↓

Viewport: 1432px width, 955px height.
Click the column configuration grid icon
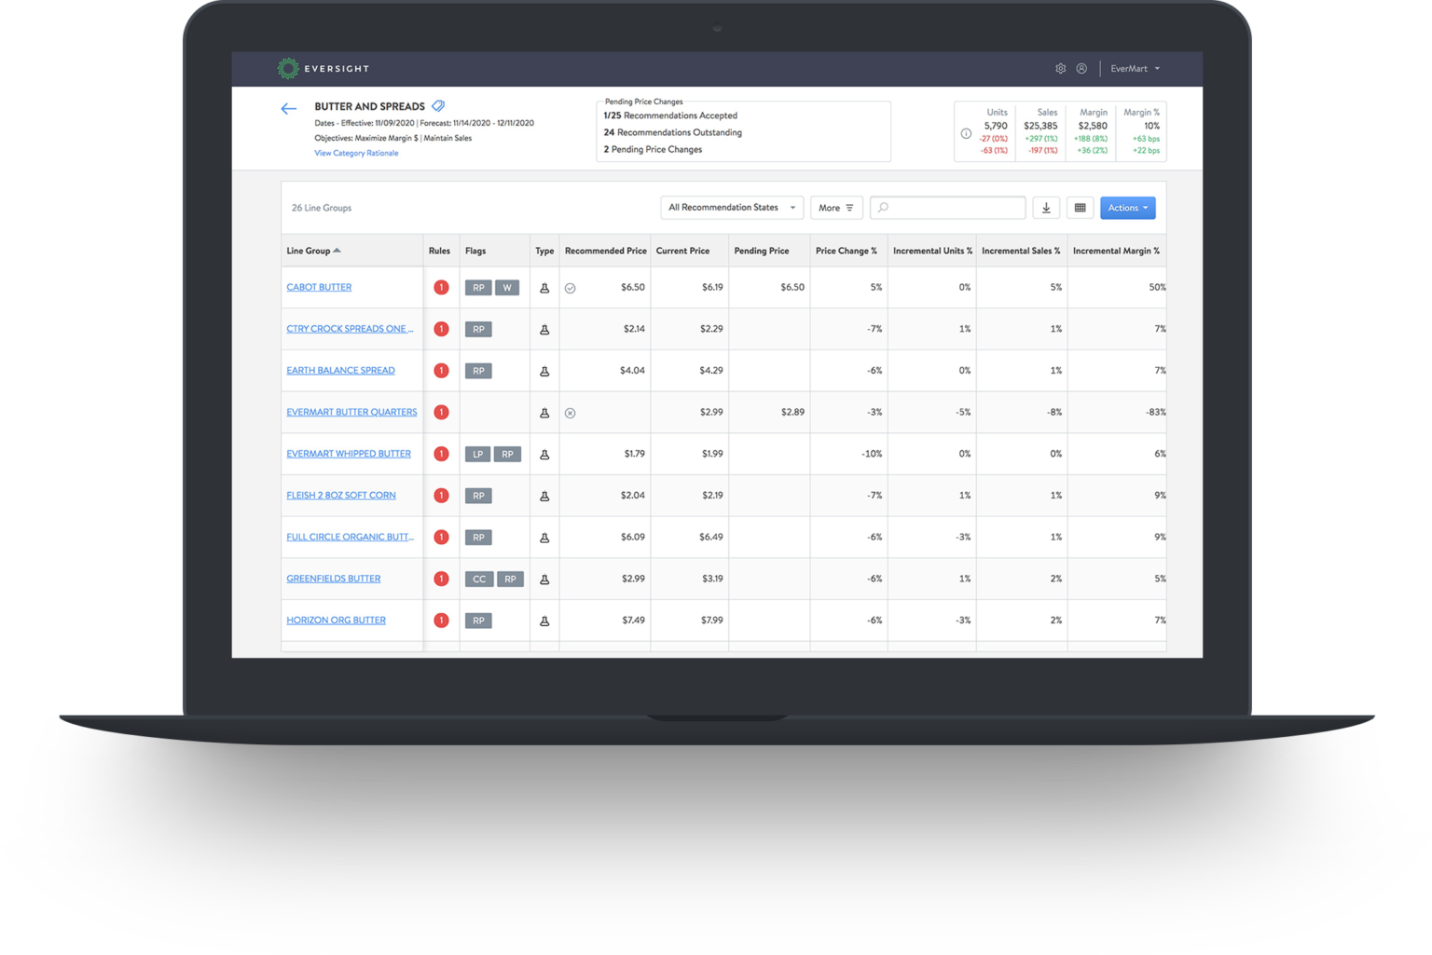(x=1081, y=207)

↑
↓

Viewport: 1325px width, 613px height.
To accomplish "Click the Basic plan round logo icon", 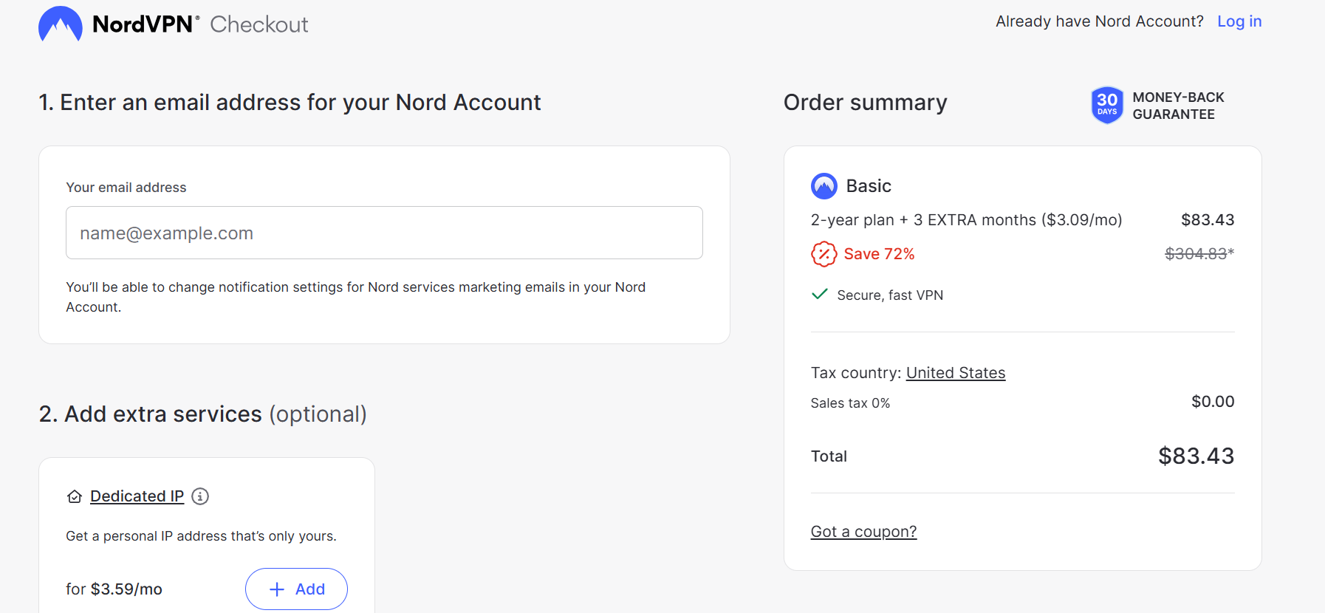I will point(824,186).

↑

**Task statement:** The response consists of the lines above that contain "Viewport".

**Task result:**
Viewport: 1432px width, 955px height.
Viewport: 1325px width, 613px height.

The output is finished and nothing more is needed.